How will Azure Stack do this?
- Enterprise IT will not engineer or deploy Azure Stack; it will be provided as a cloud appliance from a pre-approved set of vendors that directly ties your data center (Azure Stack) resources to Azure
- The removal of a ‘build your own’ or bespoke option guarantees consistency across Azure Stack instances and Azure (portability) and eliminates the risk of unevenly skilled IT teams getting it wrong
- Consistency is critical to the creation of an application ecosystem that just works (think: the Apple app store)
- Azure Stack’s closed, consistent and immediately cloud-ready nature will force IT to change its operational model to be software and not infrastructure focused
- Different skills will be required and those who don’t adapt will disappear from the industry or be relegated to the shadows of increasingly marginalized legacy systems which can’t immediately be turned off
- Azure Stack will build cloud skills (Snover: ‘the cloud is a method, not a place’)
The soul-sapping problems and practices detailed by Linthicum and Beswick are made possible, in large part, by the server-fixated, customer needs unaware character of many enterprise IT shops.
One of the ways of addressing this is by changing the model from ‘rockstar’ or ‘guru’ or otherwise navel-gazing IT, building excessively complicated infrastructure in silos to IT as a utility.

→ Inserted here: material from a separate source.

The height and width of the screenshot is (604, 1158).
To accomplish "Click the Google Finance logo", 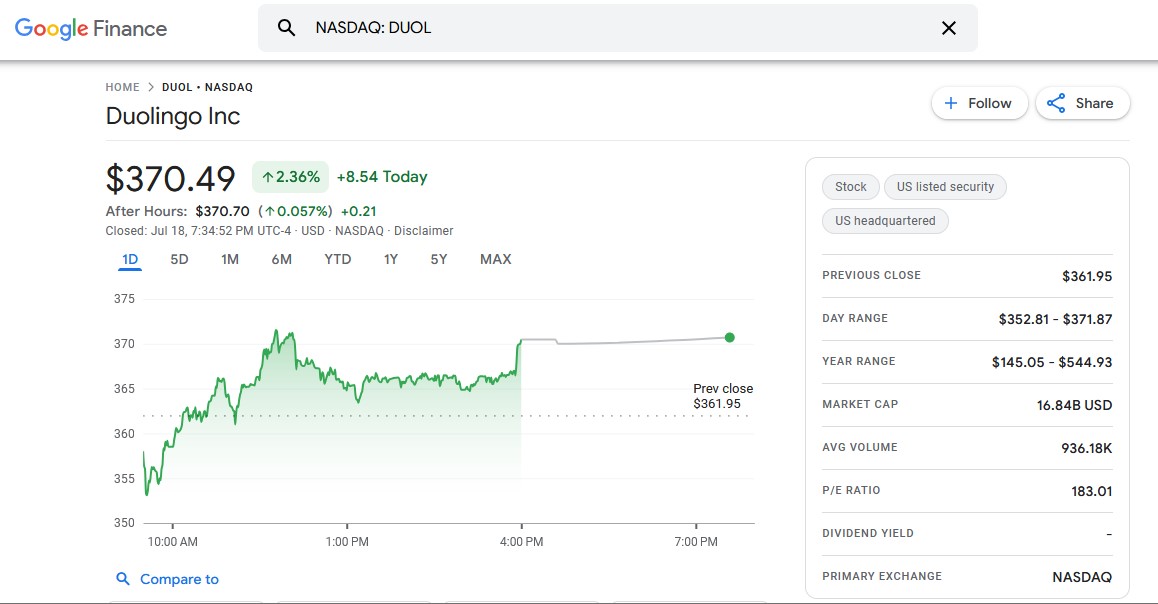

This is the true value of cloud computing (and not simply hosting VMs off-site which is nothing more than the ‘someone else’s computer’ criticism often leveled at cloud technology).
Azure Stack will provide an on-premises gateway to cloud methods; accelerating the retirement of business as usual in IT and the beginning of an interesting and dynamic new stage.
Which is why I’m excited and it’s why I think you should be too.